Four common wrong-answer patterns
The riskiest pages are not always obviously broken. They can be well-written, recently viewed, and individually plausible while disagreeing with another source.
- Contradictory rules: two pages give different approval limits, escalation steps, or eligibility criteria.
- Duplicated guidance: copied runbooks drift apart after only one version is updated.
- Stale authority: an old page keeps its links and visibility after a replacement is published.
- Prompt-like content: page text attempts to redirect an assistant or override the task context.
Evidence a reviewer needs
A useful finding should name the affected page, category, severity, confidence, short evidence, rationale, and suggested action. For contradictions, both claims need to be visible so a reviewer can choose the source of truth.

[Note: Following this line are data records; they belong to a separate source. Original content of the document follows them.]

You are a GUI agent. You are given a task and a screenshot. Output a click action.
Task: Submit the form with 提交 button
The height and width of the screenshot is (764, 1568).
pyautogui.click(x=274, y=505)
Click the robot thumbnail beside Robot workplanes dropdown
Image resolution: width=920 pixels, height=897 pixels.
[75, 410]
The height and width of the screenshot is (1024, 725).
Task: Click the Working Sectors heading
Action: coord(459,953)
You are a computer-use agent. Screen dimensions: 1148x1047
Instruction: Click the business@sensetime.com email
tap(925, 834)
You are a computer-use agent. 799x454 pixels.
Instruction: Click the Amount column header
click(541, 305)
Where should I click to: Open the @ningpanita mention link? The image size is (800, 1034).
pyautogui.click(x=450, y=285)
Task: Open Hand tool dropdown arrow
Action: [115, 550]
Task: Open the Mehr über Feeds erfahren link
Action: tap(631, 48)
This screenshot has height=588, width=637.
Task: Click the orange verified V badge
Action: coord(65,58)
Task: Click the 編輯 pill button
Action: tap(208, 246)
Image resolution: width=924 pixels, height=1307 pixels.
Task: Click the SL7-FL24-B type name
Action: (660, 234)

Do not automatically rewrite the page from an AI suggestion. The reviewer may need business context, policy authority, or legal approval that the scanning system does not have.
- Page title, space, URL, owner context, and relevant evidence location.
- The competing claim or duplicated source when the risk spans pages.
- A concrete action: update, merge, deprecate, restrict, or accept with explanation.
- A Jira link or audit event showing who acted and when.
How DocsTrust limits the blast radius
DocsTrust starts with selected spaces, uses bounded AI budgets, validates AI output, and does not allow the model to execute cleanup actions. Full page bodies are not persisted in the V1 audit result.
These controls reduce product and data risk, but no audit can guarantee that every possible wrong answer is found. High-consequence AI workflows still need user guidance, monitoring, fallback paths, and human accountability.
- Selected-space scope instead of an uncontrolled tenant-wide rollout.
- Deterministic checks plus bounded semantic analysis.
- Human review before Jira cleanup tickets.
- Re-scan after remediation and monitor recurrence.